## ASSIGNMENT
Copy the beginner's guide to data mining below word for word, from its title to its last sentence.

A beginner’s guide to data mining



As the technology landscape becomes increasingly contingent on data analytics, the term “data mining” has become a popular buzzword in many corporate circles. Generally, this term refers to “any form of large-scale data or information processing,” including, but not limited to, extraction, analysis, warehousing, and collection.


Here is a quick guide to this relevant and storied process.


How did data mining begin?


Early data mining techniques can be traced back to the 1960s, though such extraction processes have occurred as far back as the 1700s (Bayes’ theorem). Statisticians initially coined terms like “data fishing” and “data dredging” to dismiss mining as a bad practice lacking an a-priori hypothesis. Later terms to describe the process included “data archaeology” and “information harvesting.” It was not until the early 1990s that “data mining” became the general catch-all term for such practices.

## GIVEN DATA
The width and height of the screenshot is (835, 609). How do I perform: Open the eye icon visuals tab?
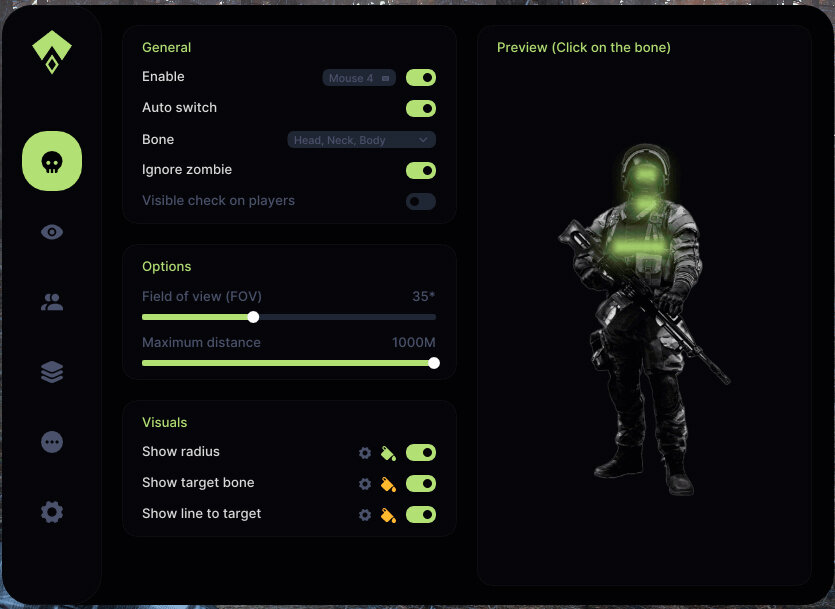tap(52, 232)

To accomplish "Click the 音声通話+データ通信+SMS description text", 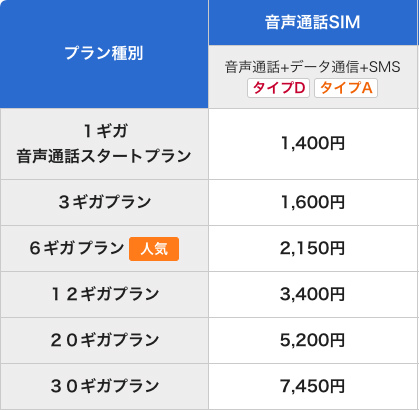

## RESPONSE TO THE TASK
A beginner’s guide to data mining



As the technology landscape becomes increasingly contingent on data analytics, the term “data mining” has become a popular buzzword in many corporate circles. Generally, this term refers to “any form of large-scale data or information processing,” including, but not limited to, extraction, analysis, warehousing, and collection.


Here is a quick guide to this relevant and storied process.


How did data mining begin?


Early data mining techniques can be traced back to the 1960s, though such extraction processes have occurred as far back as the 1700s (Bayes’ theorem). Statisticians initially coined terms like “data fishing” and “data dredging” to dismiss mining as a bad practice lacking an a-priori hypothesis. Later terms to describe the process included “data archaeology” and “information harvesting.” It was not until the early 1990s that “data mining” became the general catch-all term for such practices.